Les grandes galeries - Cormon et Roll reçoivent l’un et l’autre la tâche d’orner les deux galeries, longues de 15 mètres. De 1906 à 1911, Cormon retrace l’histoire de l’ancien Paris, de la bataille de Lutèce à la Révolution française. Quant à Roll, il a pour charge d’illustrer le Paris moderne. A l’aplomb des grandes galeries sont implantés seize bustes en plâtre représentant  des artistes célèbres, comme Eugène Delacroix, Pierre Lescot ou François Mansart. 
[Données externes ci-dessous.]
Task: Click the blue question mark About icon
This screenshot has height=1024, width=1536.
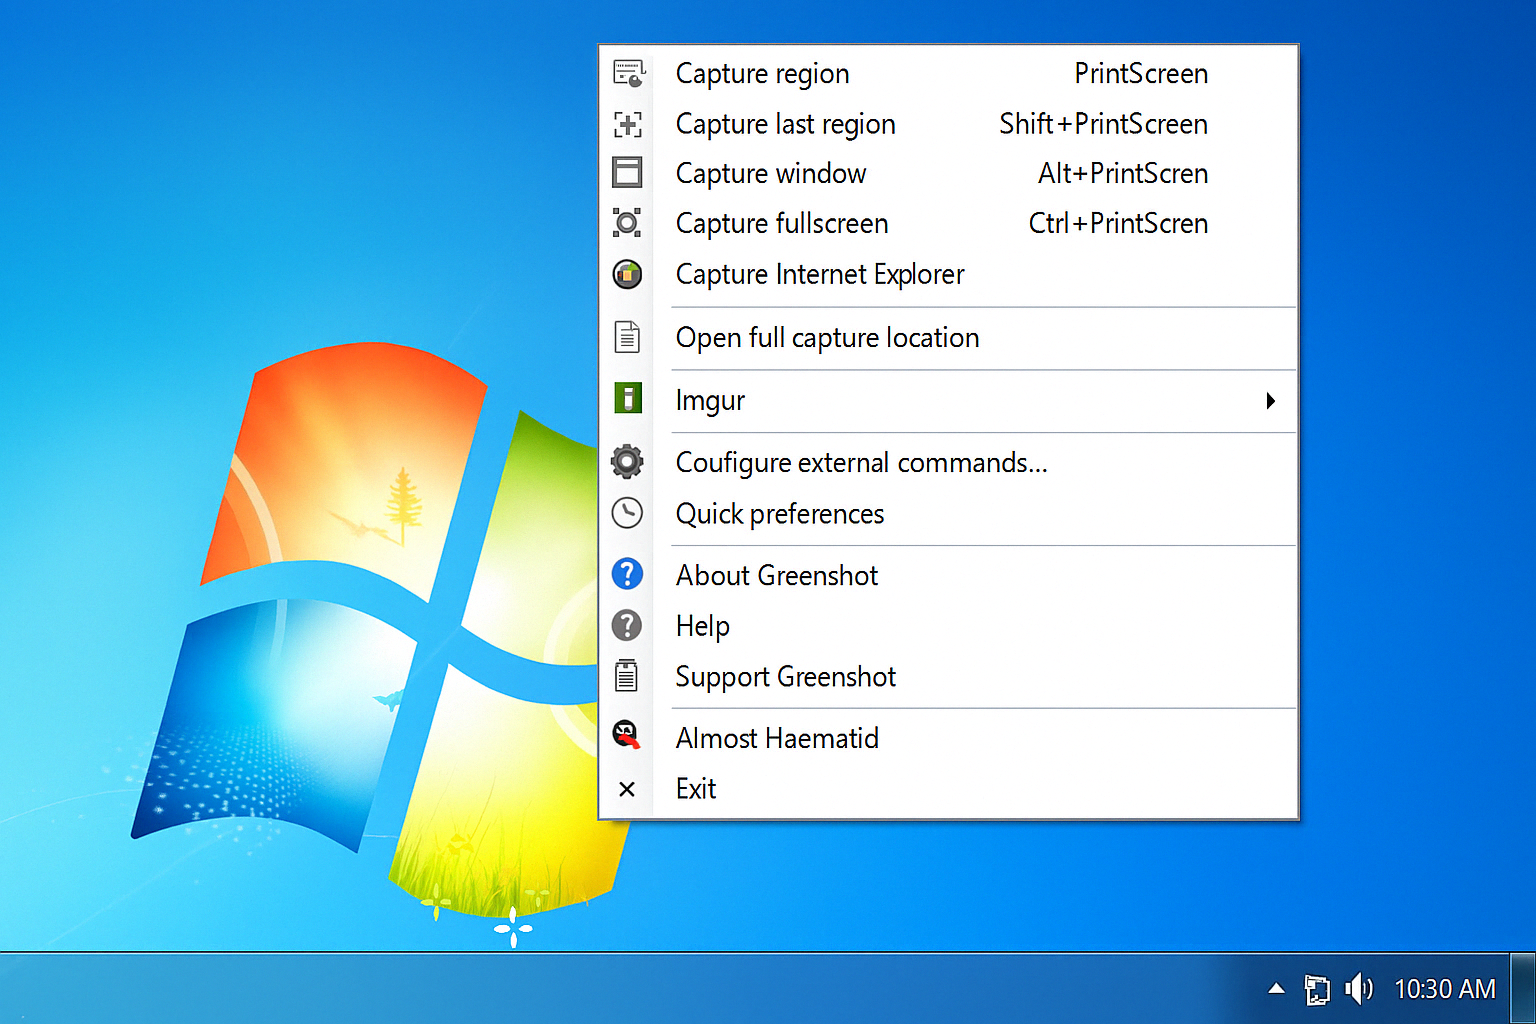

Le péristyle du jardin - Pour couvrir les voûtes du portique du jardin, Paul Baudouin, qui fut elève de Puvis de Chavannes, réinvente l'art de la fresque et retrouve une technique de décor oubliée depuis la Renaissance. Il brosse un vaste décor de treilles, rythmé par des médaillons où figurent les Mois alternant avec les Heures du jour et de la nuit. Les trois grandes sections de la voûte sont scandées par les figures féminines des Saisons.
Mosaïques - Le Petit Palais comporte un important pavement de mosaïques, qui couvre le sol des galeries, des pavillons et de la rotonde du premier étage. Le péristyle du jardin et les rebords des trois bassins ont également reçu un décor de petits cubes de marbre. Ce somptueux tapis de sol a été exécuté par Facchina (1826-1923), célèbre mosaïste d’origine italienne.
Depuis 2005, l'ouverture des ravissants jardins, agrémentés de petits bassins aménagés autour d'un élégant péristyle, permettent aux visiteurs de flâner, de rêver et de se délasser autour d'une saveur sucrée ou salée. 
Collection - En 1900, la vie artistique continue à être dominée par le Salon, cette manifestation annuelle qui définit un art officiel. L’époque 1900 voit le triomphe de l’Art nouveau.
Progressivement admis dans les Salons, l’objet d’art acquiert une dignité nouvelle. Confronté à l’épuisement des styles historiques, de grands artistes trouvent dans la nature une nouvelle source d’inspiration. A Nancy et à Paris, le verrier Emile Gallé, l’architecte Hector Guimard, les bijoutiers Lalique et Fouquet, renouvellent les arts de la parure et du décor.
La femme au singe -  Camille Alaphilippe se passionne dès son séjour à la Villa Médicis en 1901 pour les possibilités de la céramique.  En 1914, il sera d’ailleurs directeur de la manufacture de grès flammés d’Alexandre Bigot à Mer (Loir-et-Cher), qui produit essentiellement de la céramique architecturale.
La Femme au singe est composée d’un assemblage audacieux d’éléments de bronze doré (la tête et les mains) et de plaquettes de grès émaillées, montées sur une structure de bois et de fer, tenues par un mortier de brique pilé, les joints étant réalisés en plâtre coloré.
Hiératique et mystérieuse, l’œuvre doit autant à l’image symboliste de la femme fatale tenant enchaîné un adorateur, qu’à une inspiration néo-médiévale propre à l’auteur. L’ensemble forme une sorte d’objet d’art gigantesque, dont la forme séduisante et les couleurs chatoyantes font oublier l’exploit technique et l’ingéniosité de cet artiste encore méconnu.




Vase à deux anses - Emile Gallée - Ce vase avec deux anses, à décor de lis et de marguerites, est le résultat d’une commande particulière. En mars 1896, la comtesse Henri Greffulhe, née Elisabeth de Caraman-Chimay, demanda à Gallé la fabrication d’un vase destiné à être offert à la princesse Marguerite de Chartres qui épousait le duc de Magenta. Le poète Robert de Montesquiou, cousin de la comtesse, composa spécialement un quatrain qui fut gravé sur les parois du vase.